_PASSAGE GIVEN_.

Review of Joe Rogan’s Interview with Telepathy Tapes Host Ky Dickens: The Stuff of Conspiracy Theories, Fantasy, and Urban Legends (Part 3)

Today’s blog post is the third installment of my review of Joe Rogan’s interview with Telepathy Tapes host Ky Dickens. I’d intended for this to be the last blog post in the series but based on the feedback I received on the last two installments, I felt it was worth revisiting some of the issues I’ve discussed in previous blog posts.

Joe Rogan and Ky Dickens (from the Joe Rogan Experience, 2025)

When I reviewed the Telepathy Tapes podcast (links below), I mentioned that the podcast itself seemed like an advertisement for Spelling to Communicate (S2C) or Rapid Prompting Method (RPM), which are so-called “no-touch” forms of FC. Since then, one of our contacts (thank you!) sent me a link to a separate Ky Dickens interview in which she mentions she is (or was at the time of the interview) training to become an S2C facilitator. I find it curious that, in the first 10 episodes of the Telepathy Tapes podcast, Dickens fails to mention this fact. It’s not insignificant that her perspective as narrator of the podcast is that of a facilitator.

Regardless, this information—the fact that she’s a “trained” facilitator—explains, at least in part, why any sliver of skepticism Dickens had about FC (and perhaps about telepathy) at the beginning of the podcast seems to have been completely trained out of her by the time she finished Season 1. My experience with facilitators is the deeper they become entrenched in the FC belief system, the less likely they are to seek out information that threatens to challenge that belief (for example, the significant body of research that demonstrates facilitator authorship when facilitators are blinded from test stimuli—See controlled studies).

Dickens declares her unwillingness to acknowledge the science behind FC (or in this case, the lack of it) every single time she uploads a new episode:

“For decades, very specific group of people have been claiming telepathy is happening in their homes and their classrooms and nobody has believed them, nobody has listened to them, but on this podcast, we do.”

Here Dickens references telepathy (the main theme of her podcast) but the “very specific group of people” she refers to includes all the nonspeaking autistic individuals featured in Season 1 that are being subjected to some form of FC by their facilitators (sometimes parents, sometimes educators). Without the FC-generated messages attributed to the nonspeaking individuals that underly and bolster the facilitators’ claims of telepathic abilities, the whole premise of her show falls apart. None of the claims being made on behalf of non-speaking autistic individuals have been independently verified under reliably controlled conditions.

_STATED TASK 1_. Please update the part of the listing that opens with the line containing "This screenshot has height=449, width=690." and closes with the line containing "click(818, 302)", changing "Instruction" to "Goal" and leaving everything else as it is.
The review and the listing that follows it come from unrelated sources.

_RECORDS FOR THE EXERCISE_.
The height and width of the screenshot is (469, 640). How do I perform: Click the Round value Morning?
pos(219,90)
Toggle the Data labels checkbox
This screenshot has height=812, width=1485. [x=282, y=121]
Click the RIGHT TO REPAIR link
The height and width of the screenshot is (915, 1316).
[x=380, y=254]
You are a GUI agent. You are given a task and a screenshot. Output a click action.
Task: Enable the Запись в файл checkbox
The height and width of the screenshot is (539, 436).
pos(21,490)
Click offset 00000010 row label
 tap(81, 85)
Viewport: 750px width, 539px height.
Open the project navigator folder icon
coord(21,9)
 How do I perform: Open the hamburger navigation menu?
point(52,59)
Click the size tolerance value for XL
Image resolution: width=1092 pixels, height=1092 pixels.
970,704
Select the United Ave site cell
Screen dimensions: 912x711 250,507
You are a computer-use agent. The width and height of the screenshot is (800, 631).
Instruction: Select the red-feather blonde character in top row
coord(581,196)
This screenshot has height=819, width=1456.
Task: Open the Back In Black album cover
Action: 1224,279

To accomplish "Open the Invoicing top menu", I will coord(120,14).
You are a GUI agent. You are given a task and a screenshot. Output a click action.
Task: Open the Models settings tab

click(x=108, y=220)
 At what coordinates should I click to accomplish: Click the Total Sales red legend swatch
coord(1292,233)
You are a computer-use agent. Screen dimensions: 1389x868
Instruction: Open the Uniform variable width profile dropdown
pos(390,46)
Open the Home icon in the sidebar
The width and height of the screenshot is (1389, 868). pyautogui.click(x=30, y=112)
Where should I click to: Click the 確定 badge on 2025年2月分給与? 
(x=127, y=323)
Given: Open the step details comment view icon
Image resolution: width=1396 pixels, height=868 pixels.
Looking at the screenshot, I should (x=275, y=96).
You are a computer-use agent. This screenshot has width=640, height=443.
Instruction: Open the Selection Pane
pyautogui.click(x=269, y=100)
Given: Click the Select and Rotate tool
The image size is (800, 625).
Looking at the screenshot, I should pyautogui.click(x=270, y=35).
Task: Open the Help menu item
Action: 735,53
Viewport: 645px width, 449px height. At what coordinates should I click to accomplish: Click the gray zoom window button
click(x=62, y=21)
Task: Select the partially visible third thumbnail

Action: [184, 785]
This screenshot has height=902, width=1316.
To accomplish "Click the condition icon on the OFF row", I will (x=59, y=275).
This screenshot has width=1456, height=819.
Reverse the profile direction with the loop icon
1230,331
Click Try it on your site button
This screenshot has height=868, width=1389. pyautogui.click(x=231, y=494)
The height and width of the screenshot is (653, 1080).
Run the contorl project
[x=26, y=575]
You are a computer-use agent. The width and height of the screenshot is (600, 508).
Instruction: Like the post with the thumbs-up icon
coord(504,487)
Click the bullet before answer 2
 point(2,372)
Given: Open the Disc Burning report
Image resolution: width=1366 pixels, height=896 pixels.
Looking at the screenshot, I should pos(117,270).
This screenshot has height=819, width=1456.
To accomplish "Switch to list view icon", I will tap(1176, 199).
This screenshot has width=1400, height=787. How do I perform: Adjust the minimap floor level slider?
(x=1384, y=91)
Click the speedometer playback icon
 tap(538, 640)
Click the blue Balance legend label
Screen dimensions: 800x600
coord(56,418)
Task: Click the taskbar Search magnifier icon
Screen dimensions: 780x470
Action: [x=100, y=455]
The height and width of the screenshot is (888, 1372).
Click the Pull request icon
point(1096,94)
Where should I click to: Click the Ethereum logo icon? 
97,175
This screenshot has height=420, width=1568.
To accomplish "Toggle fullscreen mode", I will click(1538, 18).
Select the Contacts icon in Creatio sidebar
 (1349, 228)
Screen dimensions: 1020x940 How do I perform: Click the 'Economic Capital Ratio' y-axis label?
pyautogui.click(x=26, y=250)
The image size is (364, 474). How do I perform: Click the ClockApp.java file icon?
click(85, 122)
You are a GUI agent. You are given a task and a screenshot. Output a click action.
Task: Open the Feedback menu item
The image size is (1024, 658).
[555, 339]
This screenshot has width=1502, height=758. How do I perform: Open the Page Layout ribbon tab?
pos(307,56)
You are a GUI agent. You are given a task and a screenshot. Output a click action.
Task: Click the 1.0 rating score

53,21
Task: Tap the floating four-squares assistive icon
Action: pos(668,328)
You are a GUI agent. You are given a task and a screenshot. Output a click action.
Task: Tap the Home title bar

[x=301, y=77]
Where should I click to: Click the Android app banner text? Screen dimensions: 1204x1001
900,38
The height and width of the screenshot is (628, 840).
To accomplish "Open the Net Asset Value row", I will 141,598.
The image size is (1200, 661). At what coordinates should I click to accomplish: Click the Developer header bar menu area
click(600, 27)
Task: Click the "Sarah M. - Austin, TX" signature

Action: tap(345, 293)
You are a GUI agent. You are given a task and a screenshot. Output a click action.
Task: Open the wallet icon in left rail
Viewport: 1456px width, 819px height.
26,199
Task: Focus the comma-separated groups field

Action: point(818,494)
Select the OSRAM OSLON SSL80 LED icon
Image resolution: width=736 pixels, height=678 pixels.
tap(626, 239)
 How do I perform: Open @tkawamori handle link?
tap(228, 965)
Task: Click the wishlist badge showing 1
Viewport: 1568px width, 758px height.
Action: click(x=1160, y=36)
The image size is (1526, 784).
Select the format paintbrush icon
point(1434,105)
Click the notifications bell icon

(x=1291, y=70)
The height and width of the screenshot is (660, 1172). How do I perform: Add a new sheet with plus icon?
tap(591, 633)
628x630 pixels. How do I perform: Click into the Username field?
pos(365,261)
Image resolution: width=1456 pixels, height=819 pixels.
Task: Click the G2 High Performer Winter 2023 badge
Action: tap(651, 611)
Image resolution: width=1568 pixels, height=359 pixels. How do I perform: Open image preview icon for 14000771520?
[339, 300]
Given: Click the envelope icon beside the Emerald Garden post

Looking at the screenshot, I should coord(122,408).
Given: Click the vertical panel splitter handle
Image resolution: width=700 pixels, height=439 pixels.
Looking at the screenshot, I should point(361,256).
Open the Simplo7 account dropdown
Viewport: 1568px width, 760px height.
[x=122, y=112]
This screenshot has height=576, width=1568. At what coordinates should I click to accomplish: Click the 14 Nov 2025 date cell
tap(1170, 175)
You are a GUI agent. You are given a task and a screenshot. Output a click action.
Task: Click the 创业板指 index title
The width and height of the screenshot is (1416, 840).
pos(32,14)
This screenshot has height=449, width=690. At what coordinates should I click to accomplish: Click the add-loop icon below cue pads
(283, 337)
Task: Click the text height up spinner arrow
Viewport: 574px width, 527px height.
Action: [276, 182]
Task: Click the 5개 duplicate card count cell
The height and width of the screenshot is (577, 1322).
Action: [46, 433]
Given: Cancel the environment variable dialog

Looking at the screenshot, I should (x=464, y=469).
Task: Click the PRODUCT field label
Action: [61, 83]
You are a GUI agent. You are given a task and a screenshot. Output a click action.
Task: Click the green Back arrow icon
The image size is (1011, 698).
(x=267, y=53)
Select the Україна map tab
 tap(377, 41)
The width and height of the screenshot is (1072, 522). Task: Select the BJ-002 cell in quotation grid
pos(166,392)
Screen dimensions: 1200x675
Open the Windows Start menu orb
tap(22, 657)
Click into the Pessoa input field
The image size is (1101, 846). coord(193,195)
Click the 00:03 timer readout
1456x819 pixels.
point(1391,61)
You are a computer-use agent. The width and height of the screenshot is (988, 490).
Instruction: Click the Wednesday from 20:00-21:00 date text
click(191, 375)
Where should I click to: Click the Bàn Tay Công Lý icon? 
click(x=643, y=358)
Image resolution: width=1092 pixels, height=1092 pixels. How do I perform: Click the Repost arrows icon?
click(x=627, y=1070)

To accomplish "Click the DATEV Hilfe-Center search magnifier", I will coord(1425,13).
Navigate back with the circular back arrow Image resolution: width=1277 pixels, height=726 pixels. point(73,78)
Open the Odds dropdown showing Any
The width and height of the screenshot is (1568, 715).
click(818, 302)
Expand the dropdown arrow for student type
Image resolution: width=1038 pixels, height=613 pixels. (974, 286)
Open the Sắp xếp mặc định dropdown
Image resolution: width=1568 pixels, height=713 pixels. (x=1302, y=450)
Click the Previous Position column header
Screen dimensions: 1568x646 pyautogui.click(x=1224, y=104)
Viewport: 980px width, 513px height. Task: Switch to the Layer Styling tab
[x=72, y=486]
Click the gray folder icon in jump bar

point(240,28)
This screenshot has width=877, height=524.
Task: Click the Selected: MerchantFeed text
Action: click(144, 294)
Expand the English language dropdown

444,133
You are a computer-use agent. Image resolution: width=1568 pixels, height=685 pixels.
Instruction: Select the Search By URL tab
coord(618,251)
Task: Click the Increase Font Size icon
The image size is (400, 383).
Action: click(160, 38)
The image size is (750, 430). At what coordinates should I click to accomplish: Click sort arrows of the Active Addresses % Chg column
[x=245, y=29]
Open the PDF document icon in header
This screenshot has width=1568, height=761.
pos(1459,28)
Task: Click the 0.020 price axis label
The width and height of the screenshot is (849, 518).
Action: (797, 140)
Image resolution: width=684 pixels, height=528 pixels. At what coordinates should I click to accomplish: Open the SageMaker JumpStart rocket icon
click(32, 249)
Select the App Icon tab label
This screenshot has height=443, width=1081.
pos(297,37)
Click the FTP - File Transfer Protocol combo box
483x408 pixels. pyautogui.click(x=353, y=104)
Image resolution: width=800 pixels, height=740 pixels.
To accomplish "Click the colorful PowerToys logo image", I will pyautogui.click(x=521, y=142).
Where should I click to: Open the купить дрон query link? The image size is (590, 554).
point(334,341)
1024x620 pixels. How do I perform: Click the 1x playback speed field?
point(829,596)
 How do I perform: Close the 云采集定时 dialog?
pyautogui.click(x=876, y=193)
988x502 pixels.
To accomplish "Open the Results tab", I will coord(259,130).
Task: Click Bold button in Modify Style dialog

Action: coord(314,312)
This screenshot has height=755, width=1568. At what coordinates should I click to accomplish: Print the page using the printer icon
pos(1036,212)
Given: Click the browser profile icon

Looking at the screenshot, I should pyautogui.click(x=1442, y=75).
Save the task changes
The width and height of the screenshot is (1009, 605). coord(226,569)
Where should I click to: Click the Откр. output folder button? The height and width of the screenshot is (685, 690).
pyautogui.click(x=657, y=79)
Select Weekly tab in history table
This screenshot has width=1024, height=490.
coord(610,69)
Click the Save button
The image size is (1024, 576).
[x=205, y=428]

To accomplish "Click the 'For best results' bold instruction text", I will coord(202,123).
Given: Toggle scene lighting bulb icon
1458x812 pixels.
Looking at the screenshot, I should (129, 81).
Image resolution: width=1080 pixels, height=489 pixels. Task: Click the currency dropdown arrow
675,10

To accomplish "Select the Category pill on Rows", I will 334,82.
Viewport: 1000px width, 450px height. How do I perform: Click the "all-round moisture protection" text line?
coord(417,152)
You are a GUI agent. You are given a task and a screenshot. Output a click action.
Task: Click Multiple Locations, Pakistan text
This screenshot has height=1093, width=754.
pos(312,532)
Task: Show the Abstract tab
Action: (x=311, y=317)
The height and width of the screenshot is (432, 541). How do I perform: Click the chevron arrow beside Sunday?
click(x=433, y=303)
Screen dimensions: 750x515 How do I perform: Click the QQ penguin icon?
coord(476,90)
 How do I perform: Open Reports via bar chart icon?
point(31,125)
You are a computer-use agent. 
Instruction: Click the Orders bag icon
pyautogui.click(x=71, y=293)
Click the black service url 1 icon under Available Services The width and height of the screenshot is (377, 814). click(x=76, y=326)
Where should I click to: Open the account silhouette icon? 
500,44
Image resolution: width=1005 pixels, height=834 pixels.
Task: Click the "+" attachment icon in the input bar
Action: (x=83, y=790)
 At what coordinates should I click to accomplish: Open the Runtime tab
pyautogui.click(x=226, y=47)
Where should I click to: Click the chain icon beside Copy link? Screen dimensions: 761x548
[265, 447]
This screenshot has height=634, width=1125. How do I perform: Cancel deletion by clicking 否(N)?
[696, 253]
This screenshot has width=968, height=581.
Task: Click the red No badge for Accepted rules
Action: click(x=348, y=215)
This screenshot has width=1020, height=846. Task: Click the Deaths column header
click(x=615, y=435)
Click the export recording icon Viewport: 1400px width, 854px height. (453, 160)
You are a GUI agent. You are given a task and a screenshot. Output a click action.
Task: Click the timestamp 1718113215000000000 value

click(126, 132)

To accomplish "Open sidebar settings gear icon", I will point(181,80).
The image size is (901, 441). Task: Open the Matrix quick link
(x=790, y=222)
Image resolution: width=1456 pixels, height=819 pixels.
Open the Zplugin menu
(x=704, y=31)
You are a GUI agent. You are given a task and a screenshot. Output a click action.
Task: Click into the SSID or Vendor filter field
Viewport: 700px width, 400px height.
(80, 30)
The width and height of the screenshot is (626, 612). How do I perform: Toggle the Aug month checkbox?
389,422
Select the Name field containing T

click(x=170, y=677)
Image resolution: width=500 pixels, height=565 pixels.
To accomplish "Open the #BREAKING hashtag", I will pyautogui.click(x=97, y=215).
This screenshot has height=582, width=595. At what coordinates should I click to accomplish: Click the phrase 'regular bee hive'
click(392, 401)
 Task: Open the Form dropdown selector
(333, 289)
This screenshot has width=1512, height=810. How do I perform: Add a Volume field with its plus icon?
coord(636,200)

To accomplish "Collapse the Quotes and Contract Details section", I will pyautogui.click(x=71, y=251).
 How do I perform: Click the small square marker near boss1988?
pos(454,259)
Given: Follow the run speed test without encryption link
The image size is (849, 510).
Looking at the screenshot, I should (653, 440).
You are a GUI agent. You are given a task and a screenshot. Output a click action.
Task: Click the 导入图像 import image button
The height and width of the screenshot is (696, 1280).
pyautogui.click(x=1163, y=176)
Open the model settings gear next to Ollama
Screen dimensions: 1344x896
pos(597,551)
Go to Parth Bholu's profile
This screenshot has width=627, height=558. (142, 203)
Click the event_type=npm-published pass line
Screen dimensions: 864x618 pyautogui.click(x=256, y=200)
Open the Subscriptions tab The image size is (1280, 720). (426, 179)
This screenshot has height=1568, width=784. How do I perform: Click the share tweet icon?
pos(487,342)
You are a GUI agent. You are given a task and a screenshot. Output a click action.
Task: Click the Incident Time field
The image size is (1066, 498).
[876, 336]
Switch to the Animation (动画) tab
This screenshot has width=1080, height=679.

_STATED TASK 2_. Write out the part of the Telepathy Tapes review that opens with the words "Joe Rogan and" and closes with "of a facilitator.".

_WRITTEN REPLY 1_.
This screenshot has height=449, width=690. At what coordinates should I click to accomplish: Click the add-loop icon below cue pads
(283, 337)
Task: Click the text height up spinner arrow
Viewport: 574px width, 527px height.
Action: [276, 182]
Task: Click the 5개 duplicate card count cell
The height and width of the screenshot is (577, 1322).
Action: [46, 433]
Given: Cancel the environment variable dialog

Looking at the screenshot, I should (x=464, y=469).
Task: Click the PRODUCT field label
Action: [61, 83]
You are a GUI agent. You are given a task and a screenshot. Output a click action.
Task: Click the green Back arrow icon
The image size is (1011, 698).
(x=267, y=53)
Select the Україна map tab
 tap(377, 41)
The width and height of the screenshot is (1072, 522). Task: Select the BJ-002 cell in quotation grid
pos(166,392)
Screen dimensions: 1200x675
Open the Windows Start menu orb
tap(22, 657)
Click into the Pessoa input field
The image size is (1101, 846). coord(193,195)
Click the 00:03 timer readout
1456x819 pixels.
point(1391,61)
You are a computer-use agent. The width and height of the screenshot is (988, 490).
Goal: Click the Wednesday from 20:00-21:00 date text
click(191, 375)
Where should I click to: Click the Bàn Tay Công Lý icon? 
click(x=643, y=358)
Image resolution: width=1092 pixels, height=1092 pixels. How do I perform: Click the Repost arrows icon?
click(x=627, y=1070)

To accomplish "Click the DATEV Hilfe-Center search magnifier", I will coord(1425,13).
Navigate back with the circular back arrow Image resolution: width=1277 pixels, height=726 pixels. point(73,78)
Open the Odds dropdown showing Any
The width and height of the screenshot is (1568, 715).
click(818, 302)

_WRITTEN REPLY 2_.
Joe Rogan and Ky Dickens (from the Joe Rogan Experience, 2025)

When I reviewed the Telepathy Tapes podcast (links below), I mentioned that the podcast itself seemed like an advertisement for Spelling to Communicate (S2C) or Rapid Prompting Method (RPM), which are so-called “no-touch” forms of FC. Since then, one of our contacts (thank you!) sent me a link to a separate Ky Dickens interview in which she mentions she is (or was at the time of the interview) training to become an S2C facilitator. I find it curious that, in the first 10 episodes of the Telepathy Tapes podcast, Dickens fails to mention this fact. It’s not insignificant that her perspective as narrator of the podcast is that of a facilitator.